Fate of Freetown hotel tells story of Sierra Leone

In Sierra Leone’s capital, Freetown, a hotel made famous by author Graham Greene has come to symbolise a country caught in a cycle of conflict and decay.  (Photo:  Reduced to rubble, The City Hotel had a prestigious history)

It was only a pile of rubble but it had a powerful effect on me.

I was standing on the crummy corner where Gloucester and Lightfoot Boston streets meet, hoping not to be run down by swarming Okada motorbike taxis or pick-pocketed by street kids.

The dry season heat of West Africa was at its most ferocious but the demolition site in front of me raised goosebumps on my arms.

This was where a famous hotel once stood.

‘Home from home’

Just as Singapore had Raffles and Paris had the George V – hotels that, for an era at least, define a place – so Freetown had The City.

It was one of the oldest in the former British colony and, thanks to Graham Greene, by far the best known. 

City Hotel in the 1960s

City Hotel in the 1960s

“Through Greene, the hotel became a literary leitmotif for the late colonial age, not just in Sierra Leone but across Britain’s declining empire.”

His City Hotel was a forlorn place of ambitions run to waste.

As he put it: “A home from home for men who had not encountered success at any turn of the long road and who no longer expected it.”

Through Greene, the hotel became a literary leitmotif for the late colonial age, not just in Sierra Leone but across Britain’s declining empire.

Hotel to brothel

I knew the establishment had fallen into disrepair.
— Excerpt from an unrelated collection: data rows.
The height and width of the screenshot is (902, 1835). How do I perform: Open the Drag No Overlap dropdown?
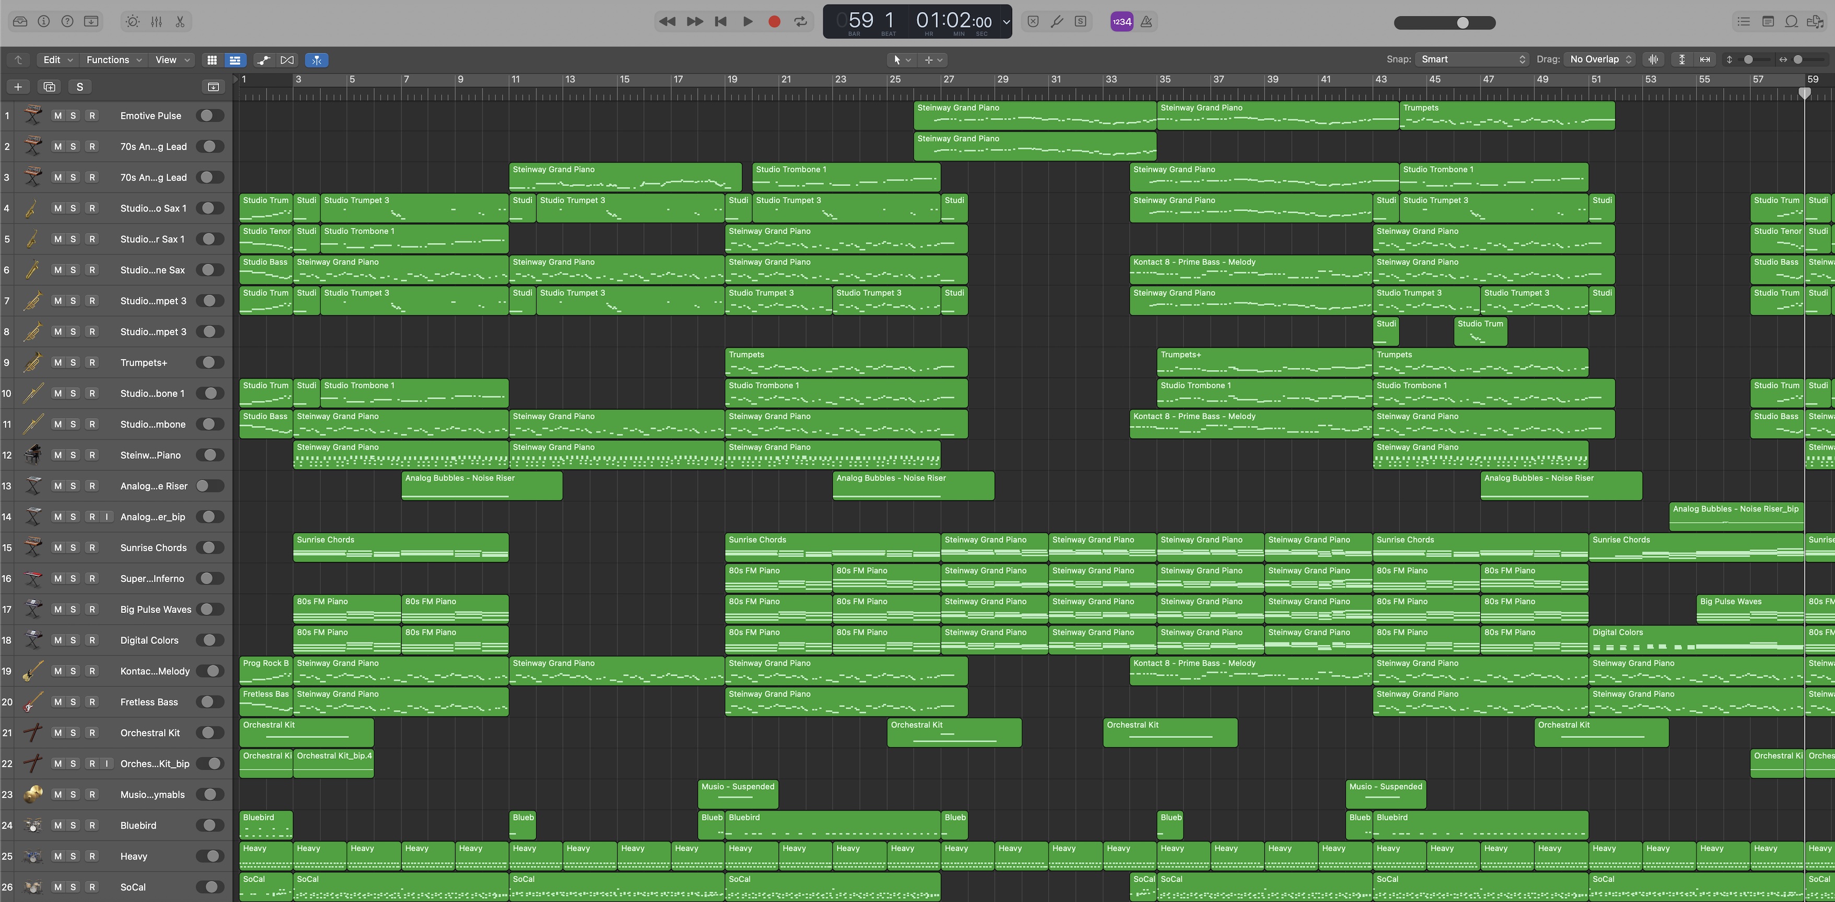[1601, 60]
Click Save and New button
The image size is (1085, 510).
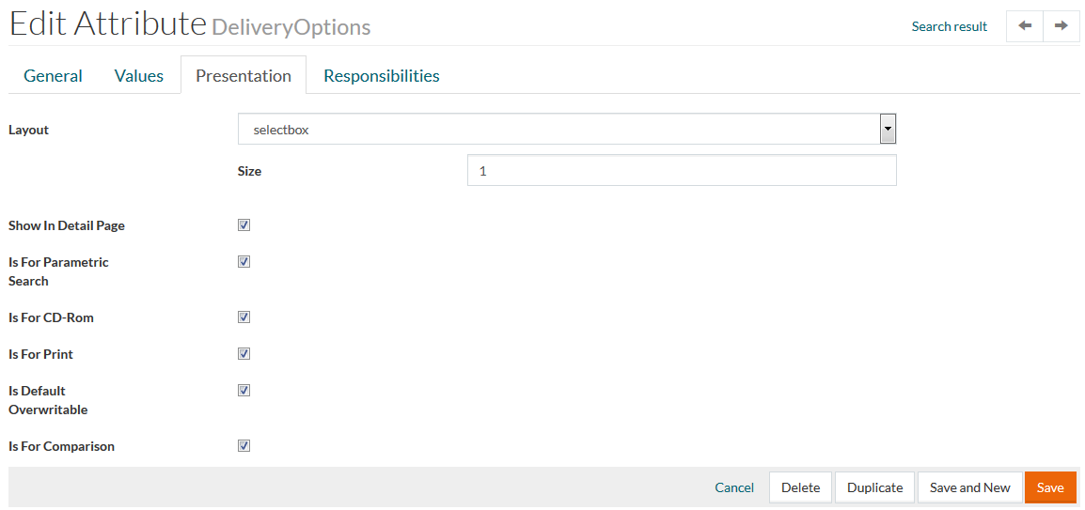point(969,487)
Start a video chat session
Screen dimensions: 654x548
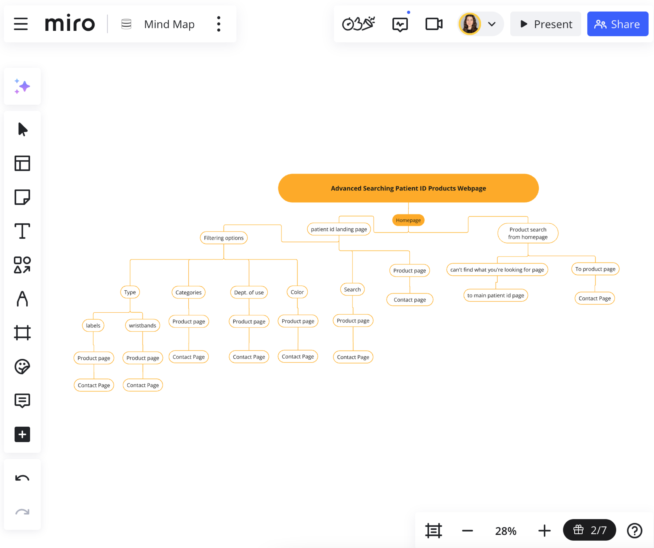click(x=434, y=24)
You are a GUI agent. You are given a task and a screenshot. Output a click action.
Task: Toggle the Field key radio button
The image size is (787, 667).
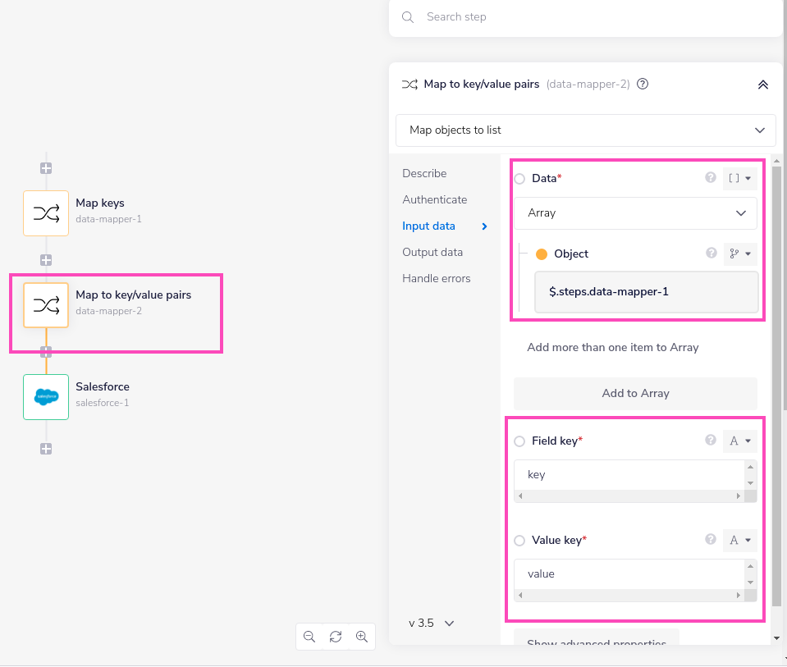(x=519, y=441)
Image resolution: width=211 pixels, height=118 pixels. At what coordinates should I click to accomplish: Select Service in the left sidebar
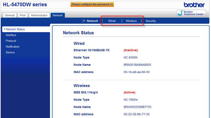pyautogui.click(x=10, y=53)
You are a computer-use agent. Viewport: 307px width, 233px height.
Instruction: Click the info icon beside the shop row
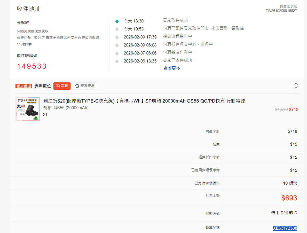click(296, 86)
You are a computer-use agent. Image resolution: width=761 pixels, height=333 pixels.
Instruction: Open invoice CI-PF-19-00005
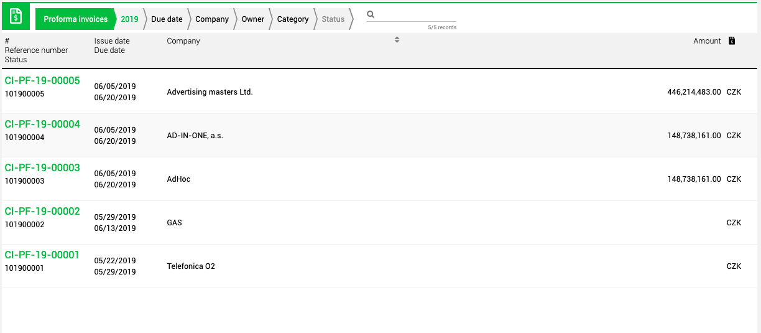click(42, 81)
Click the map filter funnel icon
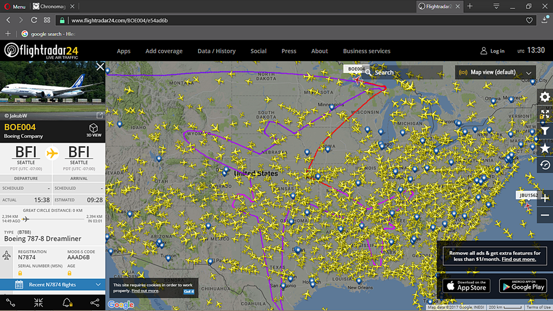 pos(545,131)
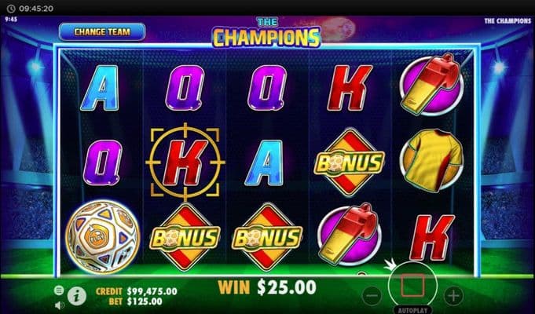535x314 pixels.
Task: Mute the game sound speaker icon
Action: pos(60,305)
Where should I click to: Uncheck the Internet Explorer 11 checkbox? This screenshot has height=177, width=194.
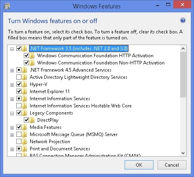click(x=19, y=91)
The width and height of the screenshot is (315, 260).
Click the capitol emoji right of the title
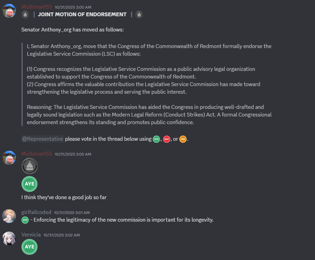[x=139, y=14]
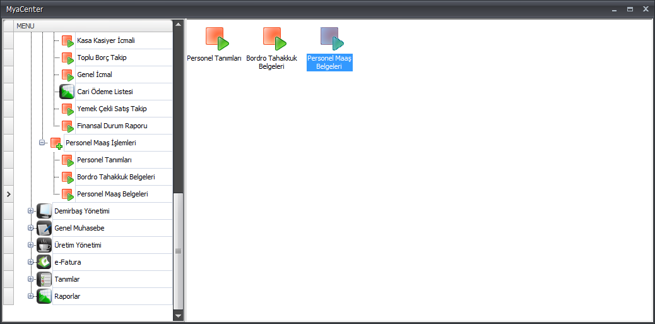This screenshot has height=324, width=655.
Task: Select Kasa Kasiyer İcmali in the menu tree
Action: pos(106,40)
The Italian-Swiss manager, Freddie Ferrari, had died back in 1993, aged 78 – Greene had known him when he was deployed to Freetown as a spy for MI6 (the UK’s Secret Intelligence Service) in World War II.

The place had gone downhill badly by the time I started going to Freetown as a journalist during Sierra Leone’s civil war.

Freddie Ferrari
Freddie Ferrari

Owner Freddie Ferrari died before the hotel went into decline.

“It used to be one of the smartest hotels in the city,” Freddie’s grandson, Victor, told me on my last visit, rolling his “rs” with the gentlest of Krio lilts.

He was born in 1978 and remembers the first-floor bar, where Freddie held court and which acted as his nursery.

At home he still has a box of timeworn photographs showing various generations of drinkers at the bar.

The fashions changed – collars and ties in the early pictures, T-shirts and sunglasses in the later ones – but the drinkers looked as if they belonged in Grahame Greene-land.

“The sad truth is,” he said, “when my granddaddy died it stopped functioning as a real hotel.”

This was a euphemism. The rooms began to be rented out not for the night, but for the hour. It became a brothel.

“So, when fire struck in 2000 we did not really know how many people were in the place,” Victor continued.

“They say four people died but we could never be sure of the exact number.”  

City Hotel bar

City Hotel bar

The City Hotel bar enjoyed decades of popularity

I had gone to Freetown with a photograph of Greene leaning on a stone balustrade at the bottom of the steps leading up to the bar.

Even after the fire, the facade was still intact and I hoped to get a souvenir snap of me in the same place.

I was four days too late. The City hotel had been demolished.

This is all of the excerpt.